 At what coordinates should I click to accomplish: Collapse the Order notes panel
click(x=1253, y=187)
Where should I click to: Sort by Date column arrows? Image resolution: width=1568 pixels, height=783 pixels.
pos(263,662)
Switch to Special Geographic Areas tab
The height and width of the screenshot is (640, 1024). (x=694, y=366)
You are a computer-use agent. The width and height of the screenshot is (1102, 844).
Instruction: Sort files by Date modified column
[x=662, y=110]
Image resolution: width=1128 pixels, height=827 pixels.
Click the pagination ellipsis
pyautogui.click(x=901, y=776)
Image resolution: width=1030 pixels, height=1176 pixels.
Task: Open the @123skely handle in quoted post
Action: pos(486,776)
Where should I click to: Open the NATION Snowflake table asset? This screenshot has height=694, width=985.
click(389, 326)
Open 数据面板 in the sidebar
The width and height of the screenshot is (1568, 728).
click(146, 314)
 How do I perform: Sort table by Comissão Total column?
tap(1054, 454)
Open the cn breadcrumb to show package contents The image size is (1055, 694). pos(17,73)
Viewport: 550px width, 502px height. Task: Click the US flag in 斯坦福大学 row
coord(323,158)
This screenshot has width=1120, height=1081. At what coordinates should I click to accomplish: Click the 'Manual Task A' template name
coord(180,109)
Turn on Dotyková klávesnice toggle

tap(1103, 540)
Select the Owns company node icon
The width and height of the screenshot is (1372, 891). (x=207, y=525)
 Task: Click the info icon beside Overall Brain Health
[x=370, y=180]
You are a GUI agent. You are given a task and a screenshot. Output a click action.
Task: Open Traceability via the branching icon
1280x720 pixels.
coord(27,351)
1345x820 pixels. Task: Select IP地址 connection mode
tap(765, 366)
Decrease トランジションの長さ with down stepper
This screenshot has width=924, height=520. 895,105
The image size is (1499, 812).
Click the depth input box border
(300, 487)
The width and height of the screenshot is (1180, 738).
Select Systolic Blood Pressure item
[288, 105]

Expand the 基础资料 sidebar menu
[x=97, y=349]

▬▬▬▬▬▬▬▬▬▬

--- Assignment ---
Looking at the records above, return exactly the lines from the line with "You are a GUI" to the line with "The width and height of the screenshot is (1180, 738).", both ends included.

--- Result for this task ---
You are a GUI agent. You are given a task and a screenshot. Output a click action.
Task: Open Traceability via the branching icon
1280x720 pixels.
coord(27,351)
1345x820 pixels. Task: Select IP地址 connection mode
tap(765, 366)
Decrease トランジションの長さ with down stepper
This screenshot has width=924, height=520. 895,105
The image size is (1499, 812).
Click the depth input box border
(300, 487)
The width and height of the screenshot is (1180, 738).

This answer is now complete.